Más de 10.370 niñas y adolescentes de entre 11 y 17 años figuran como casadas, unidas, separadas, divorciadas o viudas, según revelan los datos del Censo de Población y Vivienda del 2022. En Paraguay, la legislación vigente permite el matrimonio de adolescentes desde los 16 años con autorización de padres, tutores o un juez. (artículo 20 del Código Civil Paraguayo - Ley n.º 1/92).
Para visibilizar esta problemática, Plan International presentó la acción “Adolescencia comprometida”, una intervención urbana en el Mercado 4. La organización diseñó y exhibió un vestido de novia en la vidriera de una de las tiendas más reconocidas del lugar, generando un fuerte contraste entre la imagen tradicional del matrimonio y los sueños que caracterizan a la adolescencia.
La acción busca instalar el tema en la conversación pública, promover el debate en medios de comunicación y movilizar a la ciudadanía para exigir la revisión de la normativa vigente que permite que las y los adolescentes puedan contraer matrimonio. “Mis propios parientes me entregaron, yo confié en ellos, pero me entregaron a un hombre. Un hombre mucho mayor (38 años). No fue una decisión mía”, relata Aurora, unida a los 17 años.
LA SOCIEDAD ESTÁ FALLANDO
“Una adolescente de 16 años no debería estar eligiendo un vestido de novia, sino terminando la escuela, jugando y viviendo su vida como una persona en etapa de desarrollo. Debe ser protegida por su familia, por la sociedad y por el mismo Estado, para que en un futuro cercano pueda proyectar y construir su proyecto de vida adulta”, expresó Noelia Errecarte, representante país de Plan International en Paraguay.

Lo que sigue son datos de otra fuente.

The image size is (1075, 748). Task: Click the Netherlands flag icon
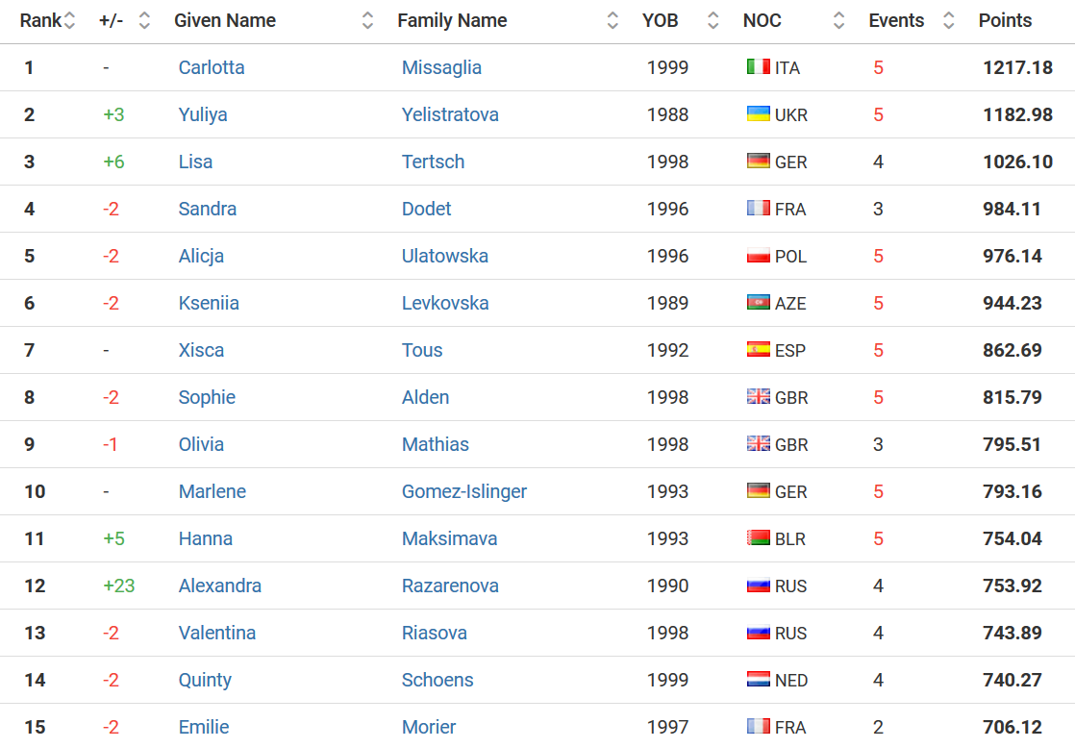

“La legislación actual limita esa posibilidad: la cercena y perpetúa a las adolescentes en situaciones de pobreza y en entornos donde se reproducen diversas formas de violencia. Cada vez que una niña o adolescente está en una unión temprana, casándose, embarazada o fuera de la escuela, la sociedad está fallando, porque no logró proteger a una de las poblaciones más vulnerables: las niñas y adolescentes”, agregó Errecarte.
Con esta acción, Plan International hace un llamado a la ciudadanía para sumarse al pedido de modificación de la ley y reforzar la protección de niñas y adolescentes en Paraguay.
Plan International es una organización humanitaria y de desarrollo que trabaja por los derechos de la niñez y la igualdad de las niñas en más de 80 países. En Paraguay, implementa programas de educación, protección y empoderamiento de adolescentes desde 1994.